:: INSTRUCTIONS FOR THE TASK ::
Transcribe the lines exactly, beginning with the one that contains "This screenshot has height=1159, width=644." and ending with the final line of the records. Do not transcribe pictures.
(RECORDED INFORMATION begins)
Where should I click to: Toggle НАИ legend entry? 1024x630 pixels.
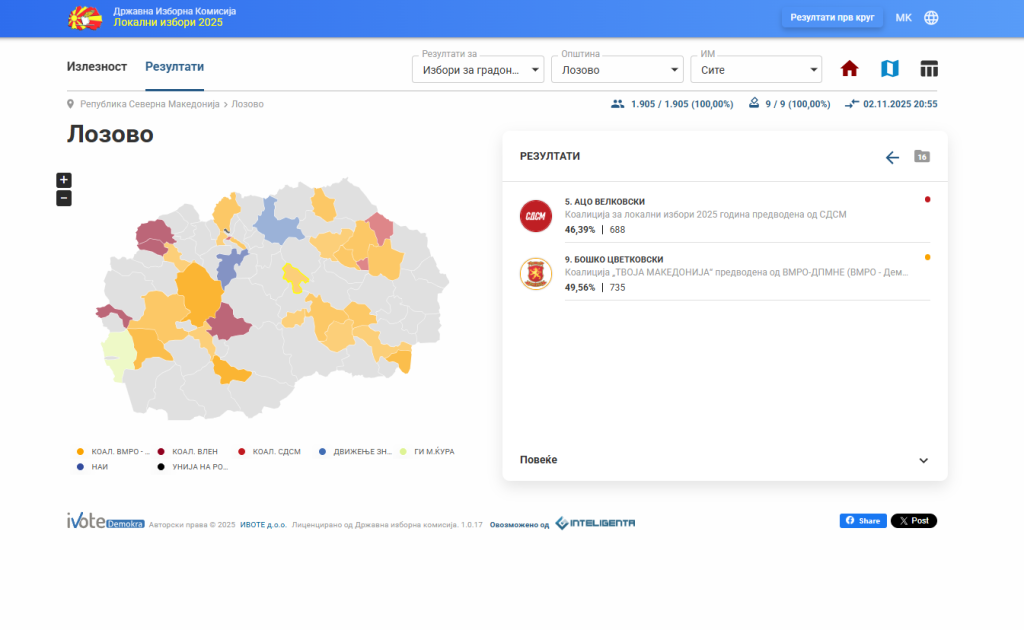tap(97, 467)
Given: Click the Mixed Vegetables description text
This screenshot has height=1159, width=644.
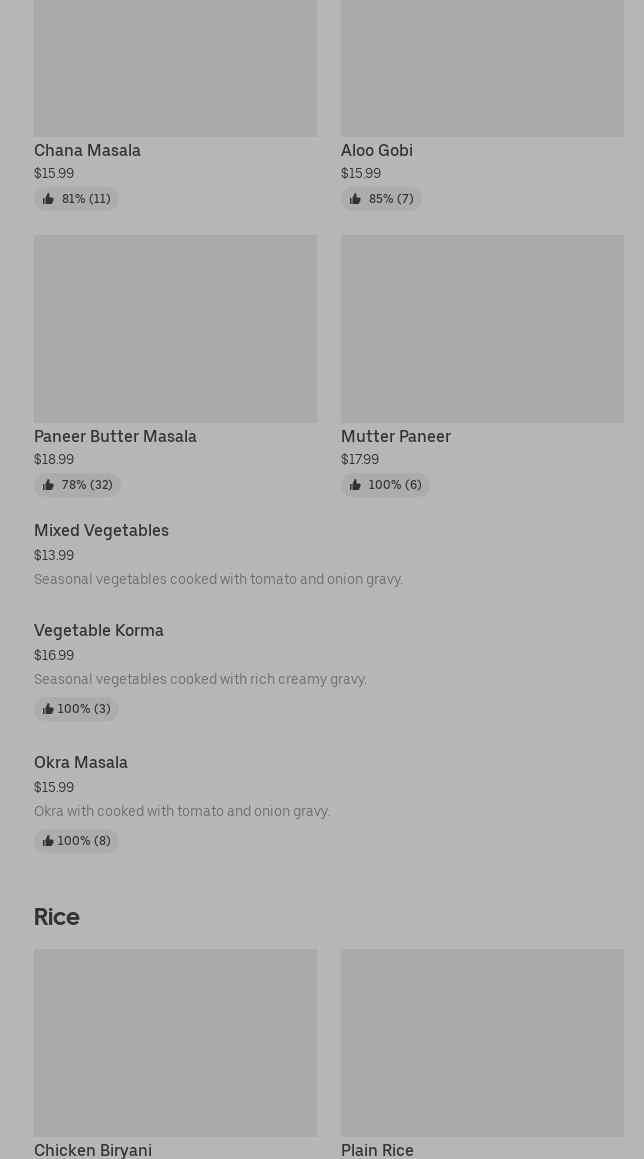Looking at the screenshot, I should click(218, 579).
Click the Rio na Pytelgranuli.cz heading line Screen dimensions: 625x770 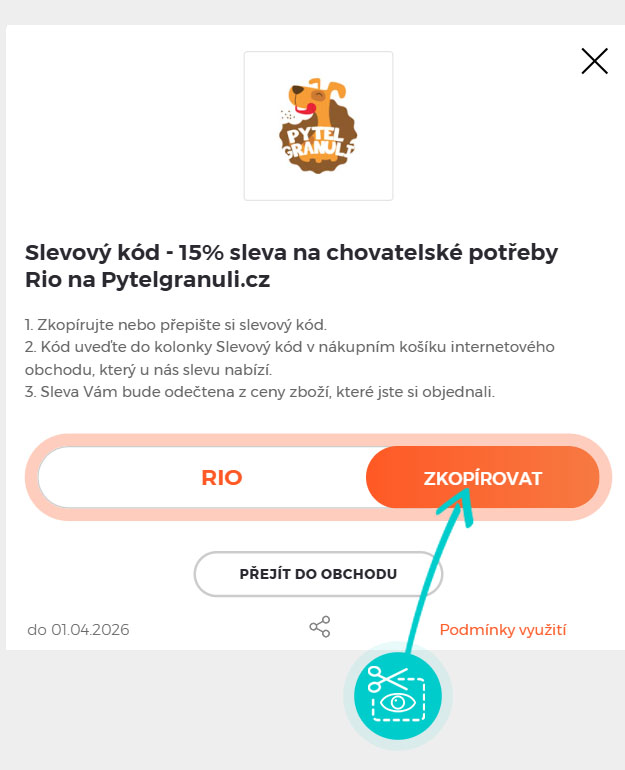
(RECORDED INFORMATION ends)
:: PROBLEM SOLUTION ::
This screenshot has height=1159, width=644.
Looking at the screenshot, I should click(218, 579).
Click the Rio na Pytelgranuli.cz heading line Screen dimensions: 625x770 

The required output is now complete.